Old World Monkey Necropsy Protocol  (Draft - June 2006) 
Old World Monkey Taxon Advisory Group

The following are a recommended necropsy protocol and report form for old world monkeys. Please send copies of necropsy reports to the appropriate veterinary advisor (see below) and the Old World Monkey TAG Pathology Advisor (see below).  Necropsy reports should include a thorough description of all lesions and a complete clinical history. If a second opinion is needed, please send duplicate histopathology slides to the TAG Pathology Advisor.

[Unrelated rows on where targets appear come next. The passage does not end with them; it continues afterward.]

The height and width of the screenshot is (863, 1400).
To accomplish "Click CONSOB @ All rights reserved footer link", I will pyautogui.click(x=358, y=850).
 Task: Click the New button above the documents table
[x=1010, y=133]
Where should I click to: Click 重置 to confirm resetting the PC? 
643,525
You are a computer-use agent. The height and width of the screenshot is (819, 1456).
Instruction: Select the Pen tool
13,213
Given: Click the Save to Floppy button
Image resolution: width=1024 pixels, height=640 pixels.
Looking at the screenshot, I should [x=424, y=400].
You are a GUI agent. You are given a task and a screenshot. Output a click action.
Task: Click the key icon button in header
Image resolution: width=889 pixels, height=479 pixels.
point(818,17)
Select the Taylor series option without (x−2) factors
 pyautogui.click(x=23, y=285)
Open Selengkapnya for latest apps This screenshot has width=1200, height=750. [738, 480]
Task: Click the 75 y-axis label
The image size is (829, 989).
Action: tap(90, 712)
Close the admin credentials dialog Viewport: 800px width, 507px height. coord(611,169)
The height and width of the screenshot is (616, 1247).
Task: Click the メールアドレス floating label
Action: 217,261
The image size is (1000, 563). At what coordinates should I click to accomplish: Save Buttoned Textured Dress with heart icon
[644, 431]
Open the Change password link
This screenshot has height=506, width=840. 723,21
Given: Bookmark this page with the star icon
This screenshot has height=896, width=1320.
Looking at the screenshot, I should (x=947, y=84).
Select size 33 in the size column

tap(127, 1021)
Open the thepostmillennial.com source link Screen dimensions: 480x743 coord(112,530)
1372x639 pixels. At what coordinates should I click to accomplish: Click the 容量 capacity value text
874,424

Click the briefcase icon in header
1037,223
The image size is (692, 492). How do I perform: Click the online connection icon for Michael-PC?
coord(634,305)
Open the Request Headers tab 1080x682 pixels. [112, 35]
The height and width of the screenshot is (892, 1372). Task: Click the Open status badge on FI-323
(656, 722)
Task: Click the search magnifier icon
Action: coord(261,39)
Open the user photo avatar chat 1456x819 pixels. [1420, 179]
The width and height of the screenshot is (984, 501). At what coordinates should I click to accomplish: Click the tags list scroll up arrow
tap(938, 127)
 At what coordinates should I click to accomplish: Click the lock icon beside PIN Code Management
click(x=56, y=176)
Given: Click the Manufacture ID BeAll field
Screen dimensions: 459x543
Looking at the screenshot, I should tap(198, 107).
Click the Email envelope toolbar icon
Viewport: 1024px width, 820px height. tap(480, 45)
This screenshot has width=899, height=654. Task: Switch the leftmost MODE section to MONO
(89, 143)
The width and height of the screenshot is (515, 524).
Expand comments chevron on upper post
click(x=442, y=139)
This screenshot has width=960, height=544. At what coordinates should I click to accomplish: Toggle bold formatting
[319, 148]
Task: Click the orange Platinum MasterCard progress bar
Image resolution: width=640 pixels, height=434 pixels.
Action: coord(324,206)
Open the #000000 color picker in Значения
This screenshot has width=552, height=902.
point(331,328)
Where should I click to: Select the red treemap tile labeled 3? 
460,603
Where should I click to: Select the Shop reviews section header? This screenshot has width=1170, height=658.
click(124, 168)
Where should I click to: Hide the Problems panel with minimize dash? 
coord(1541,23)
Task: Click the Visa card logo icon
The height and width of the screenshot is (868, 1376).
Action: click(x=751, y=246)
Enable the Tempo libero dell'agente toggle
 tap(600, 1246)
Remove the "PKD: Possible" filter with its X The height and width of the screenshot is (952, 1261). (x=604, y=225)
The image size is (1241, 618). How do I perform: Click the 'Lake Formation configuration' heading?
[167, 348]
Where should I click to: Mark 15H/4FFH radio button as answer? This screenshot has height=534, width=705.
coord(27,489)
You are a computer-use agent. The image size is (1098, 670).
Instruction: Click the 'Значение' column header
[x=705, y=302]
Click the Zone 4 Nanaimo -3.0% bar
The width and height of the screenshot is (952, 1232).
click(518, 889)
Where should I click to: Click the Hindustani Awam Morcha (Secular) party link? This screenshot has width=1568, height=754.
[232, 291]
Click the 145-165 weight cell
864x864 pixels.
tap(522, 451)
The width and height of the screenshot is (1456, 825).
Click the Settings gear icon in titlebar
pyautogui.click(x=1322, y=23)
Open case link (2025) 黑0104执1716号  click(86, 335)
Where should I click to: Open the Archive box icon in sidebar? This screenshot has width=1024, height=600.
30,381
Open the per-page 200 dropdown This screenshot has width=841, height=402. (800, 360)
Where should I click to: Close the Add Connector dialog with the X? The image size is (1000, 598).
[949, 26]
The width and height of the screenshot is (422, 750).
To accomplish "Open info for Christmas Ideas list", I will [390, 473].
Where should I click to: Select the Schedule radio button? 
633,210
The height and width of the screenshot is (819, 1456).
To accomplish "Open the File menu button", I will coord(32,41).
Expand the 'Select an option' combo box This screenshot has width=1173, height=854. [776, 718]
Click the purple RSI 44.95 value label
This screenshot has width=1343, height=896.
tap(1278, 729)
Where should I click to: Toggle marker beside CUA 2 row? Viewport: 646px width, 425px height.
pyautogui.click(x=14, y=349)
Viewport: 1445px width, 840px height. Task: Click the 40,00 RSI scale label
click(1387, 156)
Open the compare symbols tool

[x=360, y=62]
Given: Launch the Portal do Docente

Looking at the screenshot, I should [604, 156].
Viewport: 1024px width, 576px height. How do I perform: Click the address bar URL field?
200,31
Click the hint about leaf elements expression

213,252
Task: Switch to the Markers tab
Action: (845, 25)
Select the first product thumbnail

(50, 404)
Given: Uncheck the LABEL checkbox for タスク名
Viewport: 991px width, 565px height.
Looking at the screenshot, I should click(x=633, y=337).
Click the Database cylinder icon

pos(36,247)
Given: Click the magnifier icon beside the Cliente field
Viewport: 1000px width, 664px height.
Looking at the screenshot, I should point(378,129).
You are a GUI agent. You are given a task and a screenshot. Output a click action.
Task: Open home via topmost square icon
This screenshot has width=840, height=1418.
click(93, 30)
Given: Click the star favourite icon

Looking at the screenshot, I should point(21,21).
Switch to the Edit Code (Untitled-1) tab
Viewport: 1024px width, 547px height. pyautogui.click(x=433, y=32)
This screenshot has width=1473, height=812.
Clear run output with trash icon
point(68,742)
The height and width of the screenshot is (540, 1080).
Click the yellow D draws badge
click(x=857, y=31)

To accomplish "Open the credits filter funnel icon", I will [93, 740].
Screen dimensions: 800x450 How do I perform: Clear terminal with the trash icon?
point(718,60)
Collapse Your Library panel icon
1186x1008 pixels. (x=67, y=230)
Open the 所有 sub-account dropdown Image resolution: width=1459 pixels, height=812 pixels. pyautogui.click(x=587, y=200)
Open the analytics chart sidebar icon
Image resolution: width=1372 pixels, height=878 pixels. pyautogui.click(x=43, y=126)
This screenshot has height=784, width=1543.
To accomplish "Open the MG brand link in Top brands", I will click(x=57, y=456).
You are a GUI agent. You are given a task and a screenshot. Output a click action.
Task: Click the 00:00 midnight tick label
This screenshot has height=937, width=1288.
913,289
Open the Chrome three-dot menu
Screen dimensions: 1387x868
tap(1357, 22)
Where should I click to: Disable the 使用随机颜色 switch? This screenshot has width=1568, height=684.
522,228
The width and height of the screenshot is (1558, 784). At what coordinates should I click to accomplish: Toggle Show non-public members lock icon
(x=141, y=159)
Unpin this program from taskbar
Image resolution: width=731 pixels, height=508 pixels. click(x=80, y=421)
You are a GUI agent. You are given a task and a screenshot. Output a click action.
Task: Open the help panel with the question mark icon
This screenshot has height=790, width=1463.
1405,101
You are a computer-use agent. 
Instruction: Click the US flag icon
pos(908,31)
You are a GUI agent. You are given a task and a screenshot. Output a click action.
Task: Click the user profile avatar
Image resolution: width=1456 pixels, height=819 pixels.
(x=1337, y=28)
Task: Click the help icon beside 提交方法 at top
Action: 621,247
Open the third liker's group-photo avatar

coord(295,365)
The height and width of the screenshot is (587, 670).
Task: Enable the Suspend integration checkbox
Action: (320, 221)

If a complete set or tissues could not be processed for histologic evaluation, to preserve valuable information please send a complete set of duplicate tissues to the pathology advisor if possible. CAUTION: Histopathology blocks (paraffin embedded tissues) are an extremely valuable resource. Some laboratories may discard the blocks after a few years. If your lab does not save these blocks, please ask for the blocks and save them at your facility. Please do not hesitate to contact us if you have questions or comments.  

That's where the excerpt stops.